ARTICLE 15 - Force majeure
15.1. Blulinc cannot be held liable for delays or shortcomings in the placement of the equipment and/or the provision of the Charging Services when they are the result of unforeseeable facts or circumstances that make the performance of the Quotation and/or the Charging Services impossible independently of its will. Unforeseeable facts and circumstances include, but are not limited to: war, insurrections, riots, civil unrest, acts of civil or military authorities, explosions, bankruptcy of a supplier, strikes or labor disputes, cable breaks, power outages, floods, prolonged frost, epidemics, fire or thunderstorms.
15.2. In the event of Force Majeure, Blulinc is entitled to suspend or limit the execution of the Quotation and/or the Charging Services for as long as the Force Majeure situation exists, without the Customer being entitled to claim compensation for this.
15.3. If performance is delayed by Blulinc for more than 3 months due to Force Majeure, each Party is entitled to dissolve the existing agreement to which the Force Majeure relates, subject to reimbursement of costs already incurred.

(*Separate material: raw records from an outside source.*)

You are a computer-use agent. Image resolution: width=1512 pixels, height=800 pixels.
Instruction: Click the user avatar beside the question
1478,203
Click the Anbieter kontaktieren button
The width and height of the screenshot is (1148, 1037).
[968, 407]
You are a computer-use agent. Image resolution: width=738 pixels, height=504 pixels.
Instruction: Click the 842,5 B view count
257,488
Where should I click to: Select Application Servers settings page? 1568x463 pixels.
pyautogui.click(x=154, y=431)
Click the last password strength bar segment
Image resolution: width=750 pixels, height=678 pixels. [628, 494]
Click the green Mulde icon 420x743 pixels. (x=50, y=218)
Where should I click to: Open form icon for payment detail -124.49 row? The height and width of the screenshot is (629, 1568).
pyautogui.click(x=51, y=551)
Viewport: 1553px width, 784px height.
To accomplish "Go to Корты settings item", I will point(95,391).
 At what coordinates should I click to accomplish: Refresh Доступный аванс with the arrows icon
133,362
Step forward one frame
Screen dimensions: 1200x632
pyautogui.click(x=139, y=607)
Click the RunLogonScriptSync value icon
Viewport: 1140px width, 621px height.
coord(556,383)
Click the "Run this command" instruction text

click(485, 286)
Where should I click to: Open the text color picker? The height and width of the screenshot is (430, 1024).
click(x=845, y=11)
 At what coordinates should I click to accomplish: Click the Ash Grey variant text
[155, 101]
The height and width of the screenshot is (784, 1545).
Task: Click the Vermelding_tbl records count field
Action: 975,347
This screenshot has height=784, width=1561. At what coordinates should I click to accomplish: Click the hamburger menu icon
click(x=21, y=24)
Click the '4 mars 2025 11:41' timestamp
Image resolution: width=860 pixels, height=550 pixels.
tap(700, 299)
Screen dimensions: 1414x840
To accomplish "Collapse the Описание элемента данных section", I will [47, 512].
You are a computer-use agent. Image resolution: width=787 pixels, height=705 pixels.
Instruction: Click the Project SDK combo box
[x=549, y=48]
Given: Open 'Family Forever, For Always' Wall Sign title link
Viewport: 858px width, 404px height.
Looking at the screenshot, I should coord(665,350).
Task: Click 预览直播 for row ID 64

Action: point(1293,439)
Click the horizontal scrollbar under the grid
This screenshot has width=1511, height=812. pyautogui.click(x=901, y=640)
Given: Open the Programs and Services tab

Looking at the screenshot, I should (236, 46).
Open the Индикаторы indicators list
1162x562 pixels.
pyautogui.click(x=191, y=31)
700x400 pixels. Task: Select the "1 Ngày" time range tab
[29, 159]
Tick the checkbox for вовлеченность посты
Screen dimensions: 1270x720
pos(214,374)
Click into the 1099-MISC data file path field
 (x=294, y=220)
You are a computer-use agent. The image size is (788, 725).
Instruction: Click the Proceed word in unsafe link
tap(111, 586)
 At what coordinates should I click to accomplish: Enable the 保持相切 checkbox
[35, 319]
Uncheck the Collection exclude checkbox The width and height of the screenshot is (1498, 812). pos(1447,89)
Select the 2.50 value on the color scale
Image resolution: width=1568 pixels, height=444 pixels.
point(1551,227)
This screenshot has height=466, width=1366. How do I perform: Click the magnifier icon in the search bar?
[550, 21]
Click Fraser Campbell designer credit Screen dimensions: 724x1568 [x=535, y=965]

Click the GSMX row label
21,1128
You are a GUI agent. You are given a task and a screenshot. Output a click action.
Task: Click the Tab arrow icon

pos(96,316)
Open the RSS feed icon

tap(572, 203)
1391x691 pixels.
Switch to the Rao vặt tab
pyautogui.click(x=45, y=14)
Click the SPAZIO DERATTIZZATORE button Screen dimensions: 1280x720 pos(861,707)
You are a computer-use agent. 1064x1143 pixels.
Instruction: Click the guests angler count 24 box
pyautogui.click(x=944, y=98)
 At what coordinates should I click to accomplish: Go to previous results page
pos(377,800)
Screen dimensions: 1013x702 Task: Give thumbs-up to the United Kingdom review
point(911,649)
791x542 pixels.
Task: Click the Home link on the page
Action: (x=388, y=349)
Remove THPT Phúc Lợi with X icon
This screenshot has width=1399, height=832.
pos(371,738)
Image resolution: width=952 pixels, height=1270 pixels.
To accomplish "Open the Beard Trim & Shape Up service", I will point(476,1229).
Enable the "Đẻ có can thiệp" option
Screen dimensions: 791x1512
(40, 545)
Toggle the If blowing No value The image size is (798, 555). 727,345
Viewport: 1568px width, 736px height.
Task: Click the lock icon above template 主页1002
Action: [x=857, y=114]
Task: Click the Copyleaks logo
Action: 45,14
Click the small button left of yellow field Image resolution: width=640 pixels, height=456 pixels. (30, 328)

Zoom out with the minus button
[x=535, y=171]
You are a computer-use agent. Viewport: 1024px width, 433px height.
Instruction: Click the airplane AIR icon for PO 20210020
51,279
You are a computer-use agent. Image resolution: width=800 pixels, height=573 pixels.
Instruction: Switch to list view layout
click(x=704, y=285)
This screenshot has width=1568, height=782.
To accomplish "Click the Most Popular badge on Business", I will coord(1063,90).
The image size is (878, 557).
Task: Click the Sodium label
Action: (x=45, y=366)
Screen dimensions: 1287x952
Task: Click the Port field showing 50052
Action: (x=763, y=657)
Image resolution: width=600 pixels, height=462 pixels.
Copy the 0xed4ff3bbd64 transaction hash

ARTICLE 16 - Nullity of a provision
The nullity or unenforceability of one or more provisions of these General Terms and Conditions shall never result in the nullity or unenforceability of the entire General Terms and Conditions. If necessary, the Parties shall in good faith and by mutual agreement replace the void or unenforceable provisions with valid and enforceable provisions that most closely correspond to the intention of the Parties and scope and/or purpose of the invalid or unenforceable provisions.
ARTICLE 17 - Applicable law and competent courts.
- These General Conditions are subject to the application of Belgian law.
- Any dispute between the Parties regarding the implementation of these General Terms and Conditions shall be subject to the exclusive jurisdiction of the courts of the district of East Flanders, Ghent division.